Fr. John Denburger, OCSO  

19th Saturday In Ordinary Time
Josue 24: 14 – 29; Ps 16; Matthew 19: 13 – 15

When Josue was chosen to be Moses’ successor, to lead his people into the long awaited, long desired Promised Land, he knew it would be a difficult task. He knew firsthand what Moses had endured, had suffered, had struggled with even from his brother Aaron and his sister, Miriam, let alone so many others.  

In today’s sacred reading we see that Josue continued in Moses’ footsteps, following his example. On many occasion Moses had been very direct with the people, calling them back again and again to living their covenant with God. With that same directness Josue continued to lead.

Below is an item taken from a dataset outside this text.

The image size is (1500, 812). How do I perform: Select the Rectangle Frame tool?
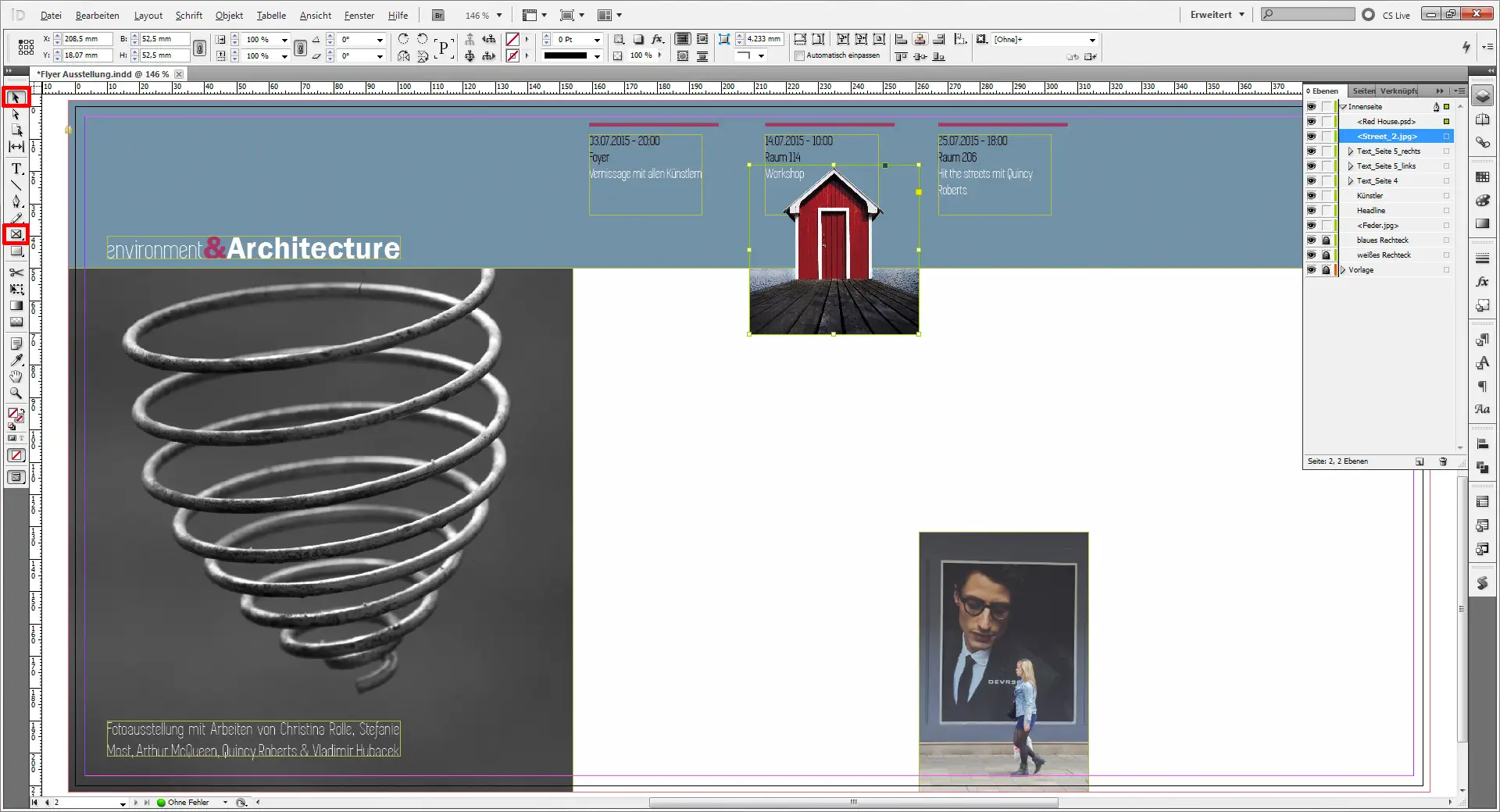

Josue is very clear, very strong about serving the Lord: “As for me and my household, we will serve the Lord.” This desire on his part will not be wishful thinking or pious dreaming; it will be the substance of his life. In his own words: “Fear the Lord and serve Him completely and sincerely.” He addresses his people with unmistakable clarity: “If it does not please you to serve the Lord, decide today whom you will serve” – will it be some other gods?

The questions are prompted by God Himself and the desire to follow in faithful obedience is due to God’s grace. Josue is very clear about himself and his family and he is calling others to be just as clear. No more idolatry, no more half measures, no more blatant disobedience. Make up your minds. Do you truly desire God and choose to live that desire? What do you say? He does not let them off the hook. They respond, “We will serve the Lord.” To that desire, Josue responds, “You are your own witnesses that you have chosen to serve the Lord.”

St. Gregory the Great wrote: “The language of souls is their desire.” This is true of our souls, our spirits; our whole life of faith is a life of desire for the Lord, a desire always prompted by God’s grace.  When we pray, we are desiring God, when we receive the Holy Eucharist, we are desiring God – a desire that is most sacred, most divine and life giving.

Could it not also be said that the language of God’s soul, His Spirit is desire? Not desire for Himself – God is never in need rather His desire is always for our good, our eternal well being. This message is all through the Sacred Scriptures. If we had the occasion to say to our God, “Lord, what do You desire?” I believe His answer would be very simple – “You, I desire!”